At DEF CON 24, security consultants Chris Hadnagy, CEO of Social-Engineer, LLC and Michele Fincher, demonstrated how criminals use this attack vector. With the permission of CBC News’ Asha Tomilson, Fincher (posed as Tomilson) and armed herself with personal information that Tomilson posted online, skillfully used influence tactics to steer the CSR towards her goal—an account takeover. She built rapport by seeking empathy and combined it with a sense of urgency… “Can you help me? I’m getting married, and I’m stressed out.” It yielded quick results. The CSR added ‘Tomilson’s fiancé’ to the account. Finally, Fincher went in for the kill. She requested an account password reset. The customer service rep complied. Scary right? It certainly is!

SEVillage is also hosting a brand new, never-before-seen training conference called The Human Hacking Conference. This event teaches business, security, technology, and psychology professional’s techniques in human deception, body language analysis, cognitive agility, intelligence research, and security best practices. If you’re serious about learning how humans can be hacked, this conference is considered a cornerstone educational event in the security industry niche of social engineering.

Know the What, Why and How

One of the things we’ve learned from the SECTF over the past 10 years is that most employees do not understand the “what, why, and how.” What do we mean? For example, do your frontline employees know what information is valuable to criminals and why? Do they know how criminals will try to elicit information from them? For your frontline employees to be strong “front doors,” they need to be aware of the influence tactics criminals may use to manipulate them. In other words, your employees need to know what malicious social engineering looks and sounds like. And, they need to know exactly what to do if they find themselves in a potential situation.

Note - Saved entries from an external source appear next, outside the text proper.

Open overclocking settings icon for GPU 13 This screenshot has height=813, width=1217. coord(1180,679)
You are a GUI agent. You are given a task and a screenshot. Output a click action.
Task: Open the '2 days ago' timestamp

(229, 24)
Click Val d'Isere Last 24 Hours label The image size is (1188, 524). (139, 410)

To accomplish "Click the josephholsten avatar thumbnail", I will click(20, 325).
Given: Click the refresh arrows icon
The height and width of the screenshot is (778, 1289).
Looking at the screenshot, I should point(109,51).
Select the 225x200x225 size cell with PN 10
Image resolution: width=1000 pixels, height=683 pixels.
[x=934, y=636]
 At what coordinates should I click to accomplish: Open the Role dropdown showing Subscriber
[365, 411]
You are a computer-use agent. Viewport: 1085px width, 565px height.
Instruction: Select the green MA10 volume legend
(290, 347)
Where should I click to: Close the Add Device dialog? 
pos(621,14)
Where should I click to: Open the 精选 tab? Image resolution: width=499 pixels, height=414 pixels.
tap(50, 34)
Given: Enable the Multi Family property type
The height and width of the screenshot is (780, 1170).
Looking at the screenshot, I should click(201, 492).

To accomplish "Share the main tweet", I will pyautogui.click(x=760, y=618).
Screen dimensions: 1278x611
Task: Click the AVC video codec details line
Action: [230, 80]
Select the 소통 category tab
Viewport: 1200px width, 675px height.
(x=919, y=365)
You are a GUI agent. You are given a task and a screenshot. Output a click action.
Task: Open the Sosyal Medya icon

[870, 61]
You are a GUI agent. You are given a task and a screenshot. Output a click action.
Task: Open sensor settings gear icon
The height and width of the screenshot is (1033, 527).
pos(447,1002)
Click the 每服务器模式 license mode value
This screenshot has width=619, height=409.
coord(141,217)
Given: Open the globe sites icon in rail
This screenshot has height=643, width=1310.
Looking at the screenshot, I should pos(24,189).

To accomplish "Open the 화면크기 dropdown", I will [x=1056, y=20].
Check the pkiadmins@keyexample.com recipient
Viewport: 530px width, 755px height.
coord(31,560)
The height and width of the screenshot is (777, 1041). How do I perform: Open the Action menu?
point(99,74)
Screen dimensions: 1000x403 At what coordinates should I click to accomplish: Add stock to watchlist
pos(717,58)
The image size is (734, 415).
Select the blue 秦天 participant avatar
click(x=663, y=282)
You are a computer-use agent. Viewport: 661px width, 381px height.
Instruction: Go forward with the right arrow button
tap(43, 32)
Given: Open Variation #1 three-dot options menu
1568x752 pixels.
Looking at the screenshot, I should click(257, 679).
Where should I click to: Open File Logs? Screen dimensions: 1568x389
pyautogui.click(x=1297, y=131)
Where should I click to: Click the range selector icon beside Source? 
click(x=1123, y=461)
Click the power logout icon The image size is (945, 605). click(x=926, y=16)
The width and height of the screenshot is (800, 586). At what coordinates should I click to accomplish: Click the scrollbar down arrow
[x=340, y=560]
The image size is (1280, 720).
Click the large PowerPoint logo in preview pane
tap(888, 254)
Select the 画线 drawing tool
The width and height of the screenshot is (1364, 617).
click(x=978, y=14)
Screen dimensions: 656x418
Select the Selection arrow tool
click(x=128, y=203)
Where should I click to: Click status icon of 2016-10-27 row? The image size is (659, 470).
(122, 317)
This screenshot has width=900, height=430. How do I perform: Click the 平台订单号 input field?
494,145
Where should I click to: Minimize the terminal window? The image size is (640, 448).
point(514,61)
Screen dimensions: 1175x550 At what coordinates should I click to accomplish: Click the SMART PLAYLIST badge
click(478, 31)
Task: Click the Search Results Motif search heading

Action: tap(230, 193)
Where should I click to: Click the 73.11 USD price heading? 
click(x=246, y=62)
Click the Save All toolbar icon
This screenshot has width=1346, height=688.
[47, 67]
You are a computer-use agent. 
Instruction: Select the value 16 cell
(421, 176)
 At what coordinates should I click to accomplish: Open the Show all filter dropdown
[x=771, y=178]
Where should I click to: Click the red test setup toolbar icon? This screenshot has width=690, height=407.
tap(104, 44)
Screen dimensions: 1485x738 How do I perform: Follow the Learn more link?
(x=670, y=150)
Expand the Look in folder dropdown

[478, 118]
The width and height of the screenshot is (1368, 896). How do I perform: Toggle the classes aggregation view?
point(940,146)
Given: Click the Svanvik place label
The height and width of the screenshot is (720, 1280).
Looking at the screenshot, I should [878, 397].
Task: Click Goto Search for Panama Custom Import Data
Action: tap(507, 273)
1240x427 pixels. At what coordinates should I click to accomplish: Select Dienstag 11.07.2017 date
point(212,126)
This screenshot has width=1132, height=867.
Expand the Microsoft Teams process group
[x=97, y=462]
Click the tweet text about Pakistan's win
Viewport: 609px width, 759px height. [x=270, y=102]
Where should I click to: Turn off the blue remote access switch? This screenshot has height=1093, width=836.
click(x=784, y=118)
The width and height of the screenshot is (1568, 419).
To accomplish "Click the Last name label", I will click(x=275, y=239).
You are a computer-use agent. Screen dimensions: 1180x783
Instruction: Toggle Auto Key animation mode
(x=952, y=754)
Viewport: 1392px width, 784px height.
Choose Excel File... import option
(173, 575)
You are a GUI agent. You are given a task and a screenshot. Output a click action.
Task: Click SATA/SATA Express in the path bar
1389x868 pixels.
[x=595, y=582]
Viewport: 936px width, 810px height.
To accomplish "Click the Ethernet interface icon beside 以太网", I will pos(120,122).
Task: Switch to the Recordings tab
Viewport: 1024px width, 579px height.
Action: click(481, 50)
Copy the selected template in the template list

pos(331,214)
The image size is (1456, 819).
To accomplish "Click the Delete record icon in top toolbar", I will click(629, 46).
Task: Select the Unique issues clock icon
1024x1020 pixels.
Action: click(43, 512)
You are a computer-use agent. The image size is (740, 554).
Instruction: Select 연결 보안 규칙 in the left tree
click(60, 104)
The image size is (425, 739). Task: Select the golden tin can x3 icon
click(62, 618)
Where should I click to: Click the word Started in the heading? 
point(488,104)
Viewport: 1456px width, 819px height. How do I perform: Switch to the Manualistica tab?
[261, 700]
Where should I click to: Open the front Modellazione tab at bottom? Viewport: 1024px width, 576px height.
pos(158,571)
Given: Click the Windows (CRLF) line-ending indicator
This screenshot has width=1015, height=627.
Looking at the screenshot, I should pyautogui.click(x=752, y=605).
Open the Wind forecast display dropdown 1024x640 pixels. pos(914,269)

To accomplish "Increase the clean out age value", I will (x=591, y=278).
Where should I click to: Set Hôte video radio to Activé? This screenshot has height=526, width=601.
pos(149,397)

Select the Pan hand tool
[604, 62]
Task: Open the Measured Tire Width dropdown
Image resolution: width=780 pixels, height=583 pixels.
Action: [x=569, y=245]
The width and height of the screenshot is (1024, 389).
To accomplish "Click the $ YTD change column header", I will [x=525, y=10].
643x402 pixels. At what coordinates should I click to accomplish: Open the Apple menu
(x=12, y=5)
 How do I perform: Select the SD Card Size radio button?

For example, here are some behaviors from ‘customers/clients’ that should make your employees suspicious:

    • Seeking out empathy
    • Creating a sense of urgency
    • Exerting pressure to make a quick decision
    • Fear, e.g. “If you don’t do this for me, I’ll tell your supervisor/boss.”

Once your frontline employees have been trained to recognize malicious social engineering behaviors, the next step is to empower them.

Bolster Your Front Door Defenses Through Empowerment

Do you want your security awareness training to be effective? Then your employees must be empowered to act upon the training. That seems like a given, right? Afterall, you’ve invested time and money. Naturally, you want and expect your employees to act upon their training. However, frontline employees have a unique challenge. Theirs is a help/service culture. Whether it’s your company’s customers, clients, or the boss, they’re expected to be always friendly and accommodating—e.g. “Yes, I can do that,” “Sure, no problem.” “No” just isn’t the answer these employees will typically give.

Let’s admit it, saying “no” is scary. Why? Because it has an inherently negative connotation. Saying “yes” is socially agreeable and makes us feel good. Saying no—even to a stranger—makes us feel bad and guilty for not fulfilling their request. This is especially true for those employed with a focus on keeping customers happy. When your training says, “Always be friendly and accommodating to the customer,” how do you comfortably say “no”?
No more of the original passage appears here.